Dexter Fowler -- who singled behind Wilin Rosario's double for a third-inning run -- tripled off Strasburg to open the sixth, then Strasburg uncorked a 95 mph pitch that hit Scutaro in the batting helmet.
Scutaro was able to stand, but Rockies head athletic trainer Keith Dugger didn't let him continue, and Chris Nelson replaced him. Scutaro was able to walk to the dugout. A club official reported that Scutaro said he was "fine" after the game, and his status is listed as day-to-day.
Carlos Gonzalez followed Scutaro's beaning with a single to tie the game at 2-2. Michael Cuddyer singled to load the bases, and Todd Helton's sacrifice fly put the Rockies ahead to stay.
The inning marred what looked like a big evening for Strasburg (9-2), who struck out eight, but gave up three runs on six hits for the National League East-leading Nationals (41-30).
Helton said he did not believe Strasburg's struggle in the sixth and his accidental plunking of Scutaro were connected.
"I don't know if that played too much into it, but it gave us an extra base runner," Helton said. "Carlos had a great at-bat, Cuddy had a great at-bat and it gave me the luxury of hitting a pop fly to get a runner in."
Strasburg escaped the inning without any further damage.
"It happens, part of baseball," Strasburg said. "You try to get in and obviously you never want to hit a guy in the head, but you have to keep going out there and pounding the strike zone. You think about it for a second, and hope he's OK. Once I saw him walk off, I figured he'd be OK."
After the shaky sixth, Nationals manager Davey Johnson replaced Strasburg with Tom Gorzelanny.
The victory in the opener of a seven-game homestand ended an uncharacteristic home losing streak for the Rockies (28-44) at six games. They came up empty in their last homestand, an Interleague date with the Angels and Athletics June 8-14.
"It's always nice to get a win here at home," Fowler said. "We're a dominant team at home and it was obviously disappointing the last time we were here."
Nelson, who turned his right ankle on Saturday and did not play on Sunday, singled home Eric Young, who drew a walk from Gorzelanny to open the seventh, making it 4-2.
Rockies starter Jeff Francis, mixing an 86 mph fastball with curveballs that floated in at 68 mph, held the Nationals to five hits and two runs in five innings. Francis' five strikeouts included two by Nationals young power hitter Bryce Harper in his Coors Field debut.

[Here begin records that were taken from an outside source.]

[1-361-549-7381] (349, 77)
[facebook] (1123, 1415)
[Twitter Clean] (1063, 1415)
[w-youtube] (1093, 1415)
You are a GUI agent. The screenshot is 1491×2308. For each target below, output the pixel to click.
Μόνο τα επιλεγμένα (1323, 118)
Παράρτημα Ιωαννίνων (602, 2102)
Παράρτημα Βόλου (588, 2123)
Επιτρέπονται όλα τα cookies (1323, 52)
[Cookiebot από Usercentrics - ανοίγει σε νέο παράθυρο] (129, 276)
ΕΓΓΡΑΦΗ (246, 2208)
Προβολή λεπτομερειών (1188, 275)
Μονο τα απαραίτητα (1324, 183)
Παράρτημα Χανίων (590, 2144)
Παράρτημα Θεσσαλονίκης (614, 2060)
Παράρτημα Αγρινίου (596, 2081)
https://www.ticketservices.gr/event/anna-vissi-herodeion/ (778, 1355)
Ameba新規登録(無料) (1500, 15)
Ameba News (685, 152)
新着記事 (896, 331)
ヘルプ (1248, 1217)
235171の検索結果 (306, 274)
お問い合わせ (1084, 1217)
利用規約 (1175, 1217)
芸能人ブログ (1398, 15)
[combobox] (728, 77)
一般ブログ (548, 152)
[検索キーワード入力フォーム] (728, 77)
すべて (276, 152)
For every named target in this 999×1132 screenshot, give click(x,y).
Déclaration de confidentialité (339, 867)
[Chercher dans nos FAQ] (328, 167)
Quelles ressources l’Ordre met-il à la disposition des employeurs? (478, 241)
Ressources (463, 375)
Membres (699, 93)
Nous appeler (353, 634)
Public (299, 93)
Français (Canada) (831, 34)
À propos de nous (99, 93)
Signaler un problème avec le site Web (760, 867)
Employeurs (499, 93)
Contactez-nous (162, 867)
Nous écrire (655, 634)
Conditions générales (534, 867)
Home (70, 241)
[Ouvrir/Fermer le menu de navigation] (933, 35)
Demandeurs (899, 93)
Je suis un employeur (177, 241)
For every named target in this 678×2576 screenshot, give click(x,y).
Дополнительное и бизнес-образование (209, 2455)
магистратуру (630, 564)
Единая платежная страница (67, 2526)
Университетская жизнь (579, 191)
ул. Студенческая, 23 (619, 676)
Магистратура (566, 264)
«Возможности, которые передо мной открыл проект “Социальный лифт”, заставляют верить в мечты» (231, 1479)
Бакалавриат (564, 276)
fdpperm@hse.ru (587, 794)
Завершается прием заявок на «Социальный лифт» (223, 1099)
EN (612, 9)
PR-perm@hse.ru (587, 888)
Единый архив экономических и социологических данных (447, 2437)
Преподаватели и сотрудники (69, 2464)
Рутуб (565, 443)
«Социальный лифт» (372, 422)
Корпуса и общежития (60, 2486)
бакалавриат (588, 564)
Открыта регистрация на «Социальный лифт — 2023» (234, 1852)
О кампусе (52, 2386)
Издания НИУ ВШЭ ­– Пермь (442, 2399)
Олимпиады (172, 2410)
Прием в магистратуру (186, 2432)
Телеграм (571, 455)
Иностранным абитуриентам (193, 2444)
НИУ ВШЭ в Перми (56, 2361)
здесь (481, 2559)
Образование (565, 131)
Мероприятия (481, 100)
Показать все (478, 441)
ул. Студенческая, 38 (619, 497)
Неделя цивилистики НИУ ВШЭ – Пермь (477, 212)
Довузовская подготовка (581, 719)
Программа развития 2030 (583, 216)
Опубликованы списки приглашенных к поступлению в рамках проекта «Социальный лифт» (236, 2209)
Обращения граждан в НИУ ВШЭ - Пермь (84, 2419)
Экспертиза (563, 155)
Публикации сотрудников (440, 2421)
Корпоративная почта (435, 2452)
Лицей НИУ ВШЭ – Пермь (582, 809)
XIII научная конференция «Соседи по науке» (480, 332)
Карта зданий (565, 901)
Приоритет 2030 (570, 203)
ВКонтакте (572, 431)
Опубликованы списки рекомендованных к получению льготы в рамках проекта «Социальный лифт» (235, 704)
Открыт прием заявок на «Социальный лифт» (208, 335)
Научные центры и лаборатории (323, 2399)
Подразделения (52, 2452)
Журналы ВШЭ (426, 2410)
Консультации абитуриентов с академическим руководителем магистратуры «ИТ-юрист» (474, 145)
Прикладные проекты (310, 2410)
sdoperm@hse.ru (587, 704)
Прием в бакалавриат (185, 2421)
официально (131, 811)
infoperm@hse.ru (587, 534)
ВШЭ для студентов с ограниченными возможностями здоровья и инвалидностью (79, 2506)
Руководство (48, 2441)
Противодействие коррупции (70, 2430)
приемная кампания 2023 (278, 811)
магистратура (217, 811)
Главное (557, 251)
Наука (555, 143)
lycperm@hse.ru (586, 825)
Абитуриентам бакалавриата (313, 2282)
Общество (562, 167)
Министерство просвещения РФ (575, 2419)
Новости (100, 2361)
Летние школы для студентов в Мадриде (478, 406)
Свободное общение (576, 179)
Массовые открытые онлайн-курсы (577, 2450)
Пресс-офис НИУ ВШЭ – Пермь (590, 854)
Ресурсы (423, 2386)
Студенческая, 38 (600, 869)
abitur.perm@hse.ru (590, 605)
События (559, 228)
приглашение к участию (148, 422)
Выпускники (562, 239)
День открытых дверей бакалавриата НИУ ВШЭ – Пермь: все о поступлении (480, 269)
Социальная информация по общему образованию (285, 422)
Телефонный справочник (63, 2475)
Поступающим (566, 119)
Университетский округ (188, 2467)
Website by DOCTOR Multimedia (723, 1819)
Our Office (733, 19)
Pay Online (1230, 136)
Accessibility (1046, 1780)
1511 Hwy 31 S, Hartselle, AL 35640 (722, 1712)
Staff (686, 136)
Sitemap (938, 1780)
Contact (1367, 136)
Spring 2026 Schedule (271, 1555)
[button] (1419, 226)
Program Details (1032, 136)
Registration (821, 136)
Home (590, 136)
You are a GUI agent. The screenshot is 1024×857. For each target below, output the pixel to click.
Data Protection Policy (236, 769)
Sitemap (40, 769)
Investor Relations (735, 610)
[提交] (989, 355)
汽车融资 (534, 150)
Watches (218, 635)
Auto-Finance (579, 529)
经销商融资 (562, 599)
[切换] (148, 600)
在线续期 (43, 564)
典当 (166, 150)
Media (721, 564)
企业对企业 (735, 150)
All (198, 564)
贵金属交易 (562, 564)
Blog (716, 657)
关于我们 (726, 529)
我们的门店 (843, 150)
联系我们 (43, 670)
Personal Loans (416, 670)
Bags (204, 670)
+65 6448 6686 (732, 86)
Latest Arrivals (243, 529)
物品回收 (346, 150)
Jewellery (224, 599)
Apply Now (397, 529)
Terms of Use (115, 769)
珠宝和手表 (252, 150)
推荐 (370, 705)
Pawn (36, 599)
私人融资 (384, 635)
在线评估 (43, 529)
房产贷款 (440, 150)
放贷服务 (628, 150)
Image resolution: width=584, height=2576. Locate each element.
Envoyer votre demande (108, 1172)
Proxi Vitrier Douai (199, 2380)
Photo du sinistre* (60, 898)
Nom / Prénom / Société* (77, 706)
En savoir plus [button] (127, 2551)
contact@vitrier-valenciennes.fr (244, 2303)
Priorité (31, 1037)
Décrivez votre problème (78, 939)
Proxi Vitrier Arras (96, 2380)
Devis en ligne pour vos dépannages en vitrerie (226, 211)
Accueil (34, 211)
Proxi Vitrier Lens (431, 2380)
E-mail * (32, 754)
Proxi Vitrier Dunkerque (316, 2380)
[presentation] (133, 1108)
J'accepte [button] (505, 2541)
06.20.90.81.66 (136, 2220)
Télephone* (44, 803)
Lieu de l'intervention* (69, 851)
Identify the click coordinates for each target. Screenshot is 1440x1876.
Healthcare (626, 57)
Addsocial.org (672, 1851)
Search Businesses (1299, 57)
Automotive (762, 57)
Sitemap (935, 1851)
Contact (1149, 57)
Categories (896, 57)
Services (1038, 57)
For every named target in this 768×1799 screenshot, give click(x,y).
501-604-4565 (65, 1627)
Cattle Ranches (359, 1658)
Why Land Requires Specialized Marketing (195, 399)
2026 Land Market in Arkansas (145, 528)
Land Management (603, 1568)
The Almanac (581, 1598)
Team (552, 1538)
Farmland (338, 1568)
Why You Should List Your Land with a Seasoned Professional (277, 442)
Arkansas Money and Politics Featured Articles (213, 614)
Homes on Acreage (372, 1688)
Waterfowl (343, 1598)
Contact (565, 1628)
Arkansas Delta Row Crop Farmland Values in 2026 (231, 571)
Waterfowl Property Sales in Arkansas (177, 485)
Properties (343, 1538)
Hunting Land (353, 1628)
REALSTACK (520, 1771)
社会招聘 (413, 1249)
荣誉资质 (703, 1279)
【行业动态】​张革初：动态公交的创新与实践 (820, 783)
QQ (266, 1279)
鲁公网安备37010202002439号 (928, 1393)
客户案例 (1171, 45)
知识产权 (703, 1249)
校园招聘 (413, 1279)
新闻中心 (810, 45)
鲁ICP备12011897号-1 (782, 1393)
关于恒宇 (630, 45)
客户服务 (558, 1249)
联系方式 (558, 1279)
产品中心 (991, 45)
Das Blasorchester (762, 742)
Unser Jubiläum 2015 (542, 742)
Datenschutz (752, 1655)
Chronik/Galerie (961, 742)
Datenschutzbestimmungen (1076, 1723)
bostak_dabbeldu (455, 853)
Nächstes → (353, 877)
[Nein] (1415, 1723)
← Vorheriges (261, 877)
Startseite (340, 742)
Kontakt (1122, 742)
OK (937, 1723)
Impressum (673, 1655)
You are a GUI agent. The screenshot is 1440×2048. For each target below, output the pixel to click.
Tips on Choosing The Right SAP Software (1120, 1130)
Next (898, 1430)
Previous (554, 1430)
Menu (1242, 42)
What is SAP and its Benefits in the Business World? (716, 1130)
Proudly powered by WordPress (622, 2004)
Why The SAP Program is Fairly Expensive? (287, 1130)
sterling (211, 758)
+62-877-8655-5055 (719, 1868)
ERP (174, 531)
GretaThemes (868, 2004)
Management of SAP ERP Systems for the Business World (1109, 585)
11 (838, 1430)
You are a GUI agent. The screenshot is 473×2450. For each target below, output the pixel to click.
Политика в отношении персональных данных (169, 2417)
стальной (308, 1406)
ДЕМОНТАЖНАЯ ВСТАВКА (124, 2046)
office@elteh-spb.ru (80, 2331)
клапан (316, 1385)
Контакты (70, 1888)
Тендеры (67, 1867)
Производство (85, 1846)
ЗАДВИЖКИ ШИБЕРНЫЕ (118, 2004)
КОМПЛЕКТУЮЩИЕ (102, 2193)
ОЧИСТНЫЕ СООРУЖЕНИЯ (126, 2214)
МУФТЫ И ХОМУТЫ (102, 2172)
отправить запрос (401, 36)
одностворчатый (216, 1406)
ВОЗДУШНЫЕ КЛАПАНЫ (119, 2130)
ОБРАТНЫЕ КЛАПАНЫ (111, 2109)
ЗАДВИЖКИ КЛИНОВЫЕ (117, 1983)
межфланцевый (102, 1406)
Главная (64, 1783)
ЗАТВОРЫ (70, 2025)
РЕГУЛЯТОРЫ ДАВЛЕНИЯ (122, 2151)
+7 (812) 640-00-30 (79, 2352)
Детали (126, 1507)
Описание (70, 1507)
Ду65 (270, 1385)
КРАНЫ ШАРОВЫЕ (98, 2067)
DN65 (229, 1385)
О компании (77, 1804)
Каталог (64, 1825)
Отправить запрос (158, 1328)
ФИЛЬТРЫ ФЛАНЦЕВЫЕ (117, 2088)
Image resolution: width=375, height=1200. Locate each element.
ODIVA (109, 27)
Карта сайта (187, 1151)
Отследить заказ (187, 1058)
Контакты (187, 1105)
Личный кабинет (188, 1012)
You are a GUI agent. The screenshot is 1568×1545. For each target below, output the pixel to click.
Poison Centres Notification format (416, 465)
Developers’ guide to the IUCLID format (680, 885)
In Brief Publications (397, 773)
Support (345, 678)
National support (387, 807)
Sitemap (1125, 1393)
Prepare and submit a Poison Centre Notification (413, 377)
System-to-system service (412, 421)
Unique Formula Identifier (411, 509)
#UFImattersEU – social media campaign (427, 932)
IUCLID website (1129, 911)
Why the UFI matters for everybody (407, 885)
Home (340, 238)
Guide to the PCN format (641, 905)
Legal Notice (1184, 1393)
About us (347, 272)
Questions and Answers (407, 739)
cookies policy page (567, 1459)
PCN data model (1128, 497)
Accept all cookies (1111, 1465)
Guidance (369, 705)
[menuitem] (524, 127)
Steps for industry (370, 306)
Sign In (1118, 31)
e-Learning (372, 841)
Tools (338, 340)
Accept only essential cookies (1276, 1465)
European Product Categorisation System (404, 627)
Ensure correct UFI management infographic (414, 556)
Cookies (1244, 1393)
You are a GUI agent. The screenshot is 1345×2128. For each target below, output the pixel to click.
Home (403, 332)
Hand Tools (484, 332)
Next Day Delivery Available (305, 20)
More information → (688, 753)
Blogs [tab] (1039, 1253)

With the Rockies working with a four-man rotation and 75-pitch limit, manager Jim Tracy removed Francis with the Rockies trailing, 2-1. It was not the best position when facing Strasburg.
"Impressive," Francis said. "I left the game and we were losing. There are probably a lot of days in this summer when that game ends 2-1. We did a great job of coming back and scoring some runs on him."
Francis has become the poster child for the unusual pitching plan. In his last two starts, he has given up three runs in 10 innings, struck out eight and hasn't walked anyone. He also has ended up with a pair of no-decisions, but the Rockies have won both games.
It's certainly a change. Francis threw 215 2/3 regular-season innings and 16 2/3 in the postseason in 2007, when the Rockies won the NL title and bowed to the Red Sox in the World Series. But he is not fighting the strategy.
"It's different, for sure," Francis said. "It's not what we're used to. But we're asked to do a job. That's what I was asked to do today. If we can do that, over the long haul, we're going to feel like we're going out there a lot more often."
Reliever Josh Roenicke (3-0), who entered leading Major League relievers with 42 1/3 innings pitched, gave up one hit, struck out two and walked one in two scoreless innings.
Matt Belisle threw a scoreless eighth with two strikeouts and Rafael Betancourt earned his 12th save in 15 attempts, despite allowing two baserunners with one out. It represented a good start after a 3-6 road trip.
"We did enough offensively to win, and pitching is what it boils down to," Rockies manager Jim Tracy said.